Idealisme, menurut Kamus besar Bahasa Indonesia, adalah hidup atau berusaha hidup menurut cita-cita, menurut patokan yang dianggap sempurna. Kata patokan yang dianggap sempurna bisa kita kaji lebih dalam lagi. Patokan tersebut harus sesuai dengan perkembangan zaman. Ketika waktu kuliah, melihat sosok PNS yang kerjanya hanya duduk santai sambil ngobrol ngalor ngidul adalah sesuatu hal yang menjengkelkan. Namun bagaimana bila realita menakdirkan mahasiswa tersebut menjadi PNS. Motivasi sebagian besar lulusan perguruan tinggi mengikuti pendaftaran CPNS bukan sekedar coba-coba, tapi karena kebutuhan. Mereka tidak lagi memikirkan idealisme saat kuliah, atau gambaran umum buruknya birokrasi di pemerintahan pusat dan daerah yang rawan praktik KKN, atau bayangan akan dikritk dan didemo oleh adik-adik mereka yang masih duduk di bangku kuliah. Yang ada dalam benak, sedapat mungkin lulus ujian CPNS dan siap menjadi seorang PNS dengan harapan hidup terjamin. 

Melacurkan Idealisme 

Sebagai mahasiswa, kita semua sudah mengetahui akan adanya jalur khusus, sebuah terobosan baru untuk masuk perguruan tinggi negeri (PTN) dan perguruan tinggi swasta (PTS) tanpa ada hambatan akademis, yang penting punya uang. Dampak yang terjadi di masyarakat, muncul pandangan bahwa dengan banyak uang keinginan apa saja bisa terwujud. Lalu yang menjadi pertanyaan, apakah kaum birokrat kampus juga melacurkan idealisme ketika kebutuhan untuk pengembangan pendidikan begitu mendesak karena subsidi dari pemerintah sudah tidak bisa diandalkan lagi? Sudah sangat jelas perbedaan pengertian idealisme menurut hati nurani dengan yang terjadi di masyarakat atau realita yang sebenarnya. Melacurkan idealisme untuk menjadi PNS bukanlah hal yang salah untuk dilakukan. Kata "lacur" di sini konteksnya bukan menjual idealisme, tapi memanfaatkan idealisme. 

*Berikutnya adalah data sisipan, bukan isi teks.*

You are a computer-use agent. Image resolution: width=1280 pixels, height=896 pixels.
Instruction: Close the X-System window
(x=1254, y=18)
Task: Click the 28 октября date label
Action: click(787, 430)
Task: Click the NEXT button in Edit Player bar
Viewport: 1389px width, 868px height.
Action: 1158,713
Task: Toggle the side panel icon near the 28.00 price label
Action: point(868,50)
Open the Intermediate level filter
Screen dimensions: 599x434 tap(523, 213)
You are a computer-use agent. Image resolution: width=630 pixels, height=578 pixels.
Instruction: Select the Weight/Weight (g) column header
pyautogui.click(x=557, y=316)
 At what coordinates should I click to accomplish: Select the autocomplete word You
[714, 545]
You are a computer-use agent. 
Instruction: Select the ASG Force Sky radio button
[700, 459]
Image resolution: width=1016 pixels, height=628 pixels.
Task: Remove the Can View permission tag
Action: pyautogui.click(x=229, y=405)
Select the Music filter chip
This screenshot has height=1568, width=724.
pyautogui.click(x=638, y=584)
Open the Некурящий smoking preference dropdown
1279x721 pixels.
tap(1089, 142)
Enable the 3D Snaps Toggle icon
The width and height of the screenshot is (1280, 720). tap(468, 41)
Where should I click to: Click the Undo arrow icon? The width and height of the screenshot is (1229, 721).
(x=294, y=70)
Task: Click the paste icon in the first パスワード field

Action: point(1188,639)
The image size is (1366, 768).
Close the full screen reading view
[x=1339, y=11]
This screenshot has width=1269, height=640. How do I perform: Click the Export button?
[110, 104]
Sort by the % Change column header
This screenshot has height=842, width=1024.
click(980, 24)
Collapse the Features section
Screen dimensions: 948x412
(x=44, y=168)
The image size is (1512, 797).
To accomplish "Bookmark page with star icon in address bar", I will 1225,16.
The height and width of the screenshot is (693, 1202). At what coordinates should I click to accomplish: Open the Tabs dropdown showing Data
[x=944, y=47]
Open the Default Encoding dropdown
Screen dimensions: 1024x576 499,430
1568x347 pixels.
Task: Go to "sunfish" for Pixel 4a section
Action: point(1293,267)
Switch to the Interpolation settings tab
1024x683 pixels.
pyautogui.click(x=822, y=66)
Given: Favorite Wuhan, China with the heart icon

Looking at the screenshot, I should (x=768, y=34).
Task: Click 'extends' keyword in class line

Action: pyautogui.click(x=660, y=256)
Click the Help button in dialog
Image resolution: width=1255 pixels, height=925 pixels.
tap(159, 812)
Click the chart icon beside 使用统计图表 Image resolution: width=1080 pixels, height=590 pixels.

Memanfaatkan sesuatu yang ada tanpa menjual yang ada, berusaha menjadikan yang ada sebagai kesempatan yang harus diambil. Ketika kita dihadapkan pada kebutuhan dan realita yang terjadi di masyarakat serta pertimbangan ekonomi, maka melacurkan idealisme adalah hal yang dianggap sah. Begitu juga dengan birokrat kampus, ketika dibutuhkan pembangunan gedung-gedung kuliah serta fasilitas belajar mengajar, maka kemana lagi mereka harus mencari selain memanfaatkan orang kaya untuk menyisihkan sebagian harta bagi kegiatan pendidikan. Idealisme memang penting bagi kehidupan semua orang. Prinsip dan pedoman serta arah kehidupan seseorang, yang terangkum dalam sebuah kata "idealisme" sangat beragam makna. Hal ini bukan berarti terjadi peregeseran makna idealisme, namun yang terjadi adalah bagaimana kita memaknai kata idealisme sesuai dengan keinginan. Tidak selamanya orang mempunyai idealisme dengan satu pengertian. Maksudnya, ketika pilihan menjadi pilihan utama, di situlah idealisme harus bergerak dan berubah sesuai dengan kebutuhan. []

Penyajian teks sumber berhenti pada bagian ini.